Come scrivevo all’inizio, da decenni seguo la questione Fondi e purtroppo i problemi per i cittadini ci sono, e non sono (solo) dovuti ai dentisti che tentano di risparmiare. I dentisti seri lo sono sempre, anche se convenzionati, così come quelli pronti a “risparmiare”, probabilmente lo fanno anche nel loro studio privato.
Il problema dei Fondi Sanitari Integrativi (e non sostitutivi), come anche evidenziato nel dibattito, nasce non da una norma che sulla carta poteva anche essere una opportunità per i cittadini che non ottengono risposte dal SSN, ma dal fatto che si è permesso se non proprio di aggirarla, non renderla operativa così come pensata dal legislatore. Bisognerebbe cercare di riportare tutto al rispetto delle intenzioni inziali, correggendo quelle che si sono dimostrate inefficaci. Le mancate applicazioni erano state ampiamente analizzate in un convengo organizzato da ANDI alcuni anni fa e ribadite recentemente in Parlamento da AIO ed ANDI. Certo, oggi, con gli interessi economici nati intorno alla sanità integrativa diventa difficile invertire la rotta.

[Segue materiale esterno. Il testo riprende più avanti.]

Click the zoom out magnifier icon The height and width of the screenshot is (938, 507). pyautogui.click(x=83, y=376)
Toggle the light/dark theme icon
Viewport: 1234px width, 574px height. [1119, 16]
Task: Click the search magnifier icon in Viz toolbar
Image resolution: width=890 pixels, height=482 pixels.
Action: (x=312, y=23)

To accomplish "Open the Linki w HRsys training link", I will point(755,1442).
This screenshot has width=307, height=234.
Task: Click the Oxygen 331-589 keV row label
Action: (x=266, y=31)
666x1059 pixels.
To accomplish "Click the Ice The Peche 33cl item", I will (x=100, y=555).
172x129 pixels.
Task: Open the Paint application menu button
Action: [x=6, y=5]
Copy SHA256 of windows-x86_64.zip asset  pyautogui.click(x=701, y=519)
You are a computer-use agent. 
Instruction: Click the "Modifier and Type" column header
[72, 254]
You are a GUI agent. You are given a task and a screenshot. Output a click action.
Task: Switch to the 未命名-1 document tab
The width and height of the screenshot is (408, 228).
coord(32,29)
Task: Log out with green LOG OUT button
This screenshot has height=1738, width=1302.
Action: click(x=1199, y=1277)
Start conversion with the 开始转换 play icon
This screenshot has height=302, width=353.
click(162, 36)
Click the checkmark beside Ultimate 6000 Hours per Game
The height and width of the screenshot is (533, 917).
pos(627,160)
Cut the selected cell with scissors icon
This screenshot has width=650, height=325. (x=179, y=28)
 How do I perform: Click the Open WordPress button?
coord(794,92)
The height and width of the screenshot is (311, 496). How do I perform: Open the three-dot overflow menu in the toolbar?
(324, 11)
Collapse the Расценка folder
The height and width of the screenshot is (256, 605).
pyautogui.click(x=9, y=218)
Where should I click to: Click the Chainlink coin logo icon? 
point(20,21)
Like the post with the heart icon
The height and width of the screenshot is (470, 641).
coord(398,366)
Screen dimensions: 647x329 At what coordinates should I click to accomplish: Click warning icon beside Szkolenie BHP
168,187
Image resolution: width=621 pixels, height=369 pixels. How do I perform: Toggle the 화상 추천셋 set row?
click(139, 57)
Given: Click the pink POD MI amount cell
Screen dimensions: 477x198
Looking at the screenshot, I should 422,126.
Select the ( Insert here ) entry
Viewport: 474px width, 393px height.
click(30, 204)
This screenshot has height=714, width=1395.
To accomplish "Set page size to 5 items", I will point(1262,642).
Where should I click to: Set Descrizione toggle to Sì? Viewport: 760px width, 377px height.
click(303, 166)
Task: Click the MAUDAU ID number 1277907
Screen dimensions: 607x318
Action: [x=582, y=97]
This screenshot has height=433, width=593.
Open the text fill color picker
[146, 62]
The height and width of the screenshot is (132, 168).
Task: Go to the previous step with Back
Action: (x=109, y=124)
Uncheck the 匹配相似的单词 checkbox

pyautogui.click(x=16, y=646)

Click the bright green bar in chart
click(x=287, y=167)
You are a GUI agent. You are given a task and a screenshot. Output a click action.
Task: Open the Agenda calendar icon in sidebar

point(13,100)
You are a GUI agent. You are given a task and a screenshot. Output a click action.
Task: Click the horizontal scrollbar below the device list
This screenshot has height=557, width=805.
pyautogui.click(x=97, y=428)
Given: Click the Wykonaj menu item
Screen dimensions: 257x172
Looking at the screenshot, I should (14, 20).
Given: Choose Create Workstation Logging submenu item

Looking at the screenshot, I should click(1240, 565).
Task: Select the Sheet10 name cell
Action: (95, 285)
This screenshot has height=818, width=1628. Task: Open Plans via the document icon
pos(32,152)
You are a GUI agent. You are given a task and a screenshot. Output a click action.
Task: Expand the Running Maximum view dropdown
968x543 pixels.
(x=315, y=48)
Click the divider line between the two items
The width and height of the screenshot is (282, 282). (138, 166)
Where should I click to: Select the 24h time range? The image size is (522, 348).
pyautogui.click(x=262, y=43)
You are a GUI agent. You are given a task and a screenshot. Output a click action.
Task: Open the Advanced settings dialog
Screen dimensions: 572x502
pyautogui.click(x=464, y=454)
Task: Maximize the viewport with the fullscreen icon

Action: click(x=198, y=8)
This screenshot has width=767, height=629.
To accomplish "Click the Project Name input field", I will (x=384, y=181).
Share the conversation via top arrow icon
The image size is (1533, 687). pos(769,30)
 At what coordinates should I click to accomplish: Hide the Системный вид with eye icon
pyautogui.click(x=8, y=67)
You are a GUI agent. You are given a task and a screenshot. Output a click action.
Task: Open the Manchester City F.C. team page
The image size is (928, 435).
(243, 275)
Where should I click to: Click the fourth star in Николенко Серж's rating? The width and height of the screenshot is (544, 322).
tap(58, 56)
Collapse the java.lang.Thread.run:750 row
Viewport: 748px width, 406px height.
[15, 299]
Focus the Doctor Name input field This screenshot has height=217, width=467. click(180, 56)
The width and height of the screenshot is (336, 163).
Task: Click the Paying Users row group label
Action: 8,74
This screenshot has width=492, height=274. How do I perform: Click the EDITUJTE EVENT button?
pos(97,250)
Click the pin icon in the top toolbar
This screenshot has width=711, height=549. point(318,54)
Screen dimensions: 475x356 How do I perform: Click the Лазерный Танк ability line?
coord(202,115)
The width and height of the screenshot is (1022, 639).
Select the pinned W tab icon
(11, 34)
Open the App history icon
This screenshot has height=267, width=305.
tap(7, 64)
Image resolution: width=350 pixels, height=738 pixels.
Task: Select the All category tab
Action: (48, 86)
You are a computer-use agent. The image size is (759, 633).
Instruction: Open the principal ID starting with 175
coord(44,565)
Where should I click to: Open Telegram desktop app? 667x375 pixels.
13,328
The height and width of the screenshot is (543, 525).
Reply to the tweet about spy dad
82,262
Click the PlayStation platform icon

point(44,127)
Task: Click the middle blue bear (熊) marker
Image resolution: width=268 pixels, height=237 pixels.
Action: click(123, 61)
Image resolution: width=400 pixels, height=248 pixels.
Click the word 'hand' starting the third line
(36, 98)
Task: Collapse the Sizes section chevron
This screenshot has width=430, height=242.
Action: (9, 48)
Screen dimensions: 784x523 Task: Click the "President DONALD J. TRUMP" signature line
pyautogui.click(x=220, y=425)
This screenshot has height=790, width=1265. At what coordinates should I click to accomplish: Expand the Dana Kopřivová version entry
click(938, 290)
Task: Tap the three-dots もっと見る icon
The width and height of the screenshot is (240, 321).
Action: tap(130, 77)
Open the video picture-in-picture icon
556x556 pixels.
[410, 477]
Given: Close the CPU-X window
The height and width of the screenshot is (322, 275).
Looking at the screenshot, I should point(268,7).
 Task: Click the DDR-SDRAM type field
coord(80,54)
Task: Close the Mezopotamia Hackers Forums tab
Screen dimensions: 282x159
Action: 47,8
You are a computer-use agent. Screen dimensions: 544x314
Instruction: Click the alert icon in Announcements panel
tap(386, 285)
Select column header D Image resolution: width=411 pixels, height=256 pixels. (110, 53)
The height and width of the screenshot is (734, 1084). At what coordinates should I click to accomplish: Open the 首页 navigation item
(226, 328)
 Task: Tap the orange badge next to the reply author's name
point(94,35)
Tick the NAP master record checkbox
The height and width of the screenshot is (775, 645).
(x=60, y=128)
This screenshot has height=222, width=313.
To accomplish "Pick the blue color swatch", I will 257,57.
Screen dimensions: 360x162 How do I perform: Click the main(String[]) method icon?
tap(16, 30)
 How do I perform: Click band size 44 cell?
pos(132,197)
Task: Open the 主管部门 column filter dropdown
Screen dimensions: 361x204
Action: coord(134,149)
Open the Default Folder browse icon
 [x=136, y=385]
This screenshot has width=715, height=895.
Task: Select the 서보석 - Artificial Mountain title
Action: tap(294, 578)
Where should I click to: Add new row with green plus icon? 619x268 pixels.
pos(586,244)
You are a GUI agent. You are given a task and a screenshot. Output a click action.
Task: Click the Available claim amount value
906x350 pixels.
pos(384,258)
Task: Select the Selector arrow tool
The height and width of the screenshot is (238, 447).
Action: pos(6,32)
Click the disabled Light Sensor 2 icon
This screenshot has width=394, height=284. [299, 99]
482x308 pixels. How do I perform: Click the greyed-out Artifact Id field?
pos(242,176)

Per finire, consentitemi un ultimo commento sull’inchiesta del Data Room e sulla proposta avanzata: spostare i 4 miliardi dalla defiscalizzazione dei Fondi integrativi al rafforzamento del SSN proprio per accorciare le liste d’attesa e concedere la possibilità di alzare la percentuale di detrazione dalla fattura del dentista. Lo scrivevo nello scorso DiDomenica, molti dei problemi dell’odontoiatria nascono perchè manca una risposta del SSN, ma non basta spostare dei soldi, serve rivedere anche l’organizzazione dell’odontoiatria pubblica. Quanto ci scrive il referente della Federazione Specialisti Ambulatoriali raccontandoci come a Verbania da oltre 9 mesi si preferisca “pagare molti odontoiatri senza svolgere l’attività” piuttosto che mettere a norma lo studio odontoiatrico pubblico, è un chiaro esempio di disinteresse verso la salute orale dei cittadini, e dei soldi di noi contribuenti.